Top of Document excerpt
Duchenne muscular dystrophy (DMD), the most common and severe form of muscular dystrophy among boys, is characterized by progressive muscle degeneration and weakness. It is caused by mutations in the X-linked DMD gene that encodes the protein dystrophin. The disease affects one in 3,500 to 5,000 boys, according to the Centers for Disease Control and Prevention and other estimates, and often leads to premature death by the early 30s.
Although the genetic cause of DMD has been known for nearly 30 years, no effective treatments exist. The disease breaks down muscle fibers and replaces them with fibrous or fatty tissue, causing the muscle to gradually weaken. This condition often results in heart muscle disease, or cardiomyopathy, the leading cause of death in these patients.
In the study published in Science, researchers used a gene-editing approach to permanently correct the DMD mutation that causes the disease in young mice.
Bottom of Document excerpt
(What the exercise asks)
Quote the stretch from "In the study" through "in young mice." in the Duchenne muscular dystrophy passage word for word. The listing comes from a source unrelated to the Duchenne muscular dystrophy passage.
Top of Given information
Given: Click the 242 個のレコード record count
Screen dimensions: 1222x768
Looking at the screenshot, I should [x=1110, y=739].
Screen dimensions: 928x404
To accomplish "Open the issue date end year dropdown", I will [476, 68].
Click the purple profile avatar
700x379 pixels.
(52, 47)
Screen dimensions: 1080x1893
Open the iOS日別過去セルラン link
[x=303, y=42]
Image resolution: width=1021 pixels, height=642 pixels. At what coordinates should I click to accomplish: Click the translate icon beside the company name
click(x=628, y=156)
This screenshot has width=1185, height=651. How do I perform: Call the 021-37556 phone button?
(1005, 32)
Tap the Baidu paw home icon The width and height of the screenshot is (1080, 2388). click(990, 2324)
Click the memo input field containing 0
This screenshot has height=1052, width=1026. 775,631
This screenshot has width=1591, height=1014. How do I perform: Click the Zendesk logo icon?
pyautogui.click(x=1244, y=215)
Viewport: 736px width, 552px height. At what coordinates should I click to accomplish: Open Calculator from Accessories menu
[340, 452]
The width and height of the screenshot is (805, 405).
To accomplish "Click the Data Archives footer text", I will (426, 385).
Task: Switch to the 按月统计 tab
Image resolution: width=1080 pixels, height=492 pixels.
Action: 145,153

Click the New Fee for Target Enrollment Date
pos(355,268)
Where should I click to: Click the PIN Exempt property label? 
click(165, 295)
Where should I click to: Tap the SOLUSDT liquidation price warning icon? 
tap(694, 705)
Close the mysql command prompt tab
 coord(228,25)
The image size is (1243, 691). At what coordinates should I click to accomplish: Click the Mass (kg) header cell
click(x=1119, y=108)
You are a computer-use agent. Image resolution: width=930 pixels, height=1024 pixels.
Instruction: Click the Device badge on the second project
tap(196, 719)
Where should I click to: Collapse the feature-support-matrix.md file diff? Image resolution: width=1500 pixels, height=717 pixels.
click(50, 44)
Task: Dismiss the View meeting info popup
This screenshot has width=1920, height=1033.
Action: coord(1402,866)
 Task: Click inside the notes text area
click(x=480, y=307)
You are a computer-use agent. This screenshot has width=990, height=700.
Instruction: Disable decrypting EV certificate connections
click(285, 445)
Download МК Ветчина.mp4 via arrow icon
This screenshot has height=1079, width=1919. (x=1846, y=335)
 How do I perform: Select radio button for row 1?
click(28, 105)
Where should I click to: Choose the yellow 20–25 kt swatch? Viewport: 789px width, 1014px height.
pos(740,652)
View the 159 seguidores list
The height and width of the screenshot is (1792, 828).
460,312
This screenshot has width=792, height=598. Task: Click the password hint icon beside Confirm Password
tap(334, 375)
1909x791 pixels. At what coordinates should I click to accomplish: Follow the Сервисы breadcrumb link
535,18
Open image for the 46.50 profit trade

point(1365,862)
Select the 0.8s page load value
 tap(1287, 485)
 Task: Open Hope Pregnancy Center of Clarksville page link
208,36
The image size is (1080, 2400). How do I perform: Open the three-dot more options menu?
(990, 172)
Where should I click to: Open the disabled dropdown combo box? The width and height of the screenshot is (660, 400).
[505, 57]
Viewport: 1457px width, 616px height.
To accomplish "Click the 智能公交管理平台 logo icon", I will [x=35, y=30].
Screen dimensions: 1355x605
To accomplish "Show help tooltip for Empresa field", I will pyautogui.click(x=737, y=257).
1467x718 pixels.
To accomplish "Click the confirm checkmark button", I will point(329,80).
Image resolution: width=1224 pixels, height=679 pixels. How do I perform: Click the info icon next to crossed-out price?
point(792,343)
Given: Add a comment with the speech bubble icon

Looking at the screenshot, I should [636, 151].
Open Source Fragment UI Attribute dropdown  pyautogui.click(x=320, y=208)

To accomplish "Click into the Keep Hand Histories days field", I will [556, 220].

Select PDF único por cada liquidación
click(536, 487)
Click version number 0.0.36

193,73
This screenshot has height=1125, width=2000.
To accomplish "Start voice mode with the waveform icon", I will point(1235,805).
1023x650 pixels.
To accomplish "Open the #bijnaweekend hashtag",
Bottom of Given information
(Written reply)
In the study published in Science, researchers used a gene-editing approach to permanently correct the DMD mutation that causes the disease in young mice.